Chapter Six – Carter
I hit the ground prone as the bullets started to fly, the unseen shooter’s gun cracking loudly as he fired off five or six rounds, all of them aimed exactly where I’d been standing just fractions of a second prior.
Bags of chips exploded and ripped apart, showering my back and neck with pieces of both deep fried and baked slices of salty potatoes as I crawled across the floor, trying to get back to the front door. As I crawled, my hand slipped down to my side and pulled out my own sidearm.
Media portrays suppressors as these super silent, clandestine weapons that make the holder some sort of quiet deadly killer as he stalks through his killing ground.
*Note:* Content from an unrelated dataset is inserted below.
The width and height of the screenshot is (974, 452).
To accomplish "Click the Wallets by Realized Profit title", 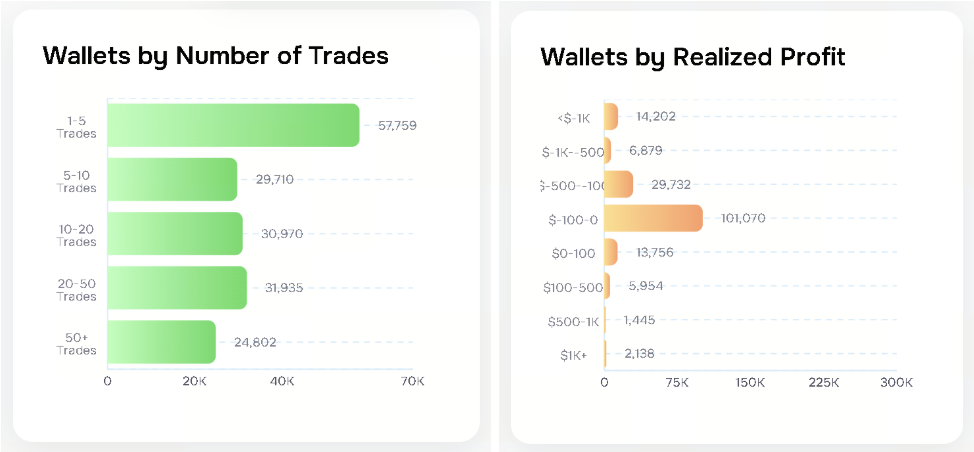I will tap(692, 56).
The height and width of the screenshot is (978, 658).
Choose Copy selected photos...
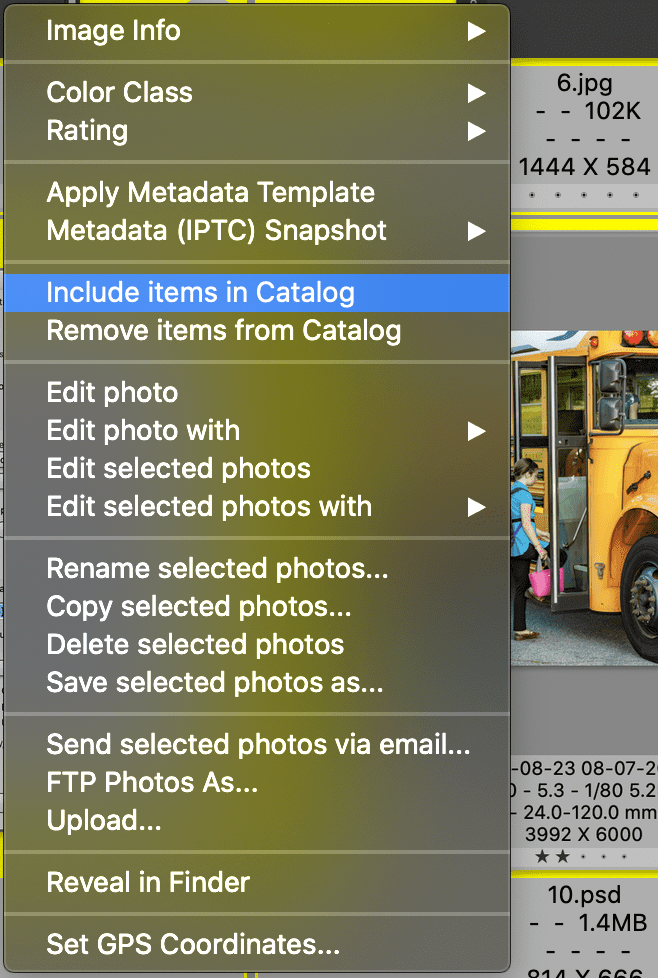tap(257, 607)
That’s not really the case. Guns with suppressors are still freaking loud, especially to a shifter. They just make it so you’re not blowing out your eardrums whenever you fire off a few rounds in an enclosed space.
Another burst of fire, this time into the two-liter bottles of soda over my head. Sugary, syrupy, carbonated sweetness sprayed over my head and jacket, coating me in Pepsi, Sprite, and Coke.
“Goddammit,” I growled as the liquid trickled down my neck, onto the backs of my ears, and into my beard. Whoever was shooting at me, I figured was a shifter. The only problem, though, was that I hadn’t grabbed a magazine of my silvered ammunition when I’d gotten out of the Jeep.
Three more rounds, this time catching a six-pack of orange soda, rupturing the aluminum packaging.
Who was shooting at me? And, more important, why were they shooting at me?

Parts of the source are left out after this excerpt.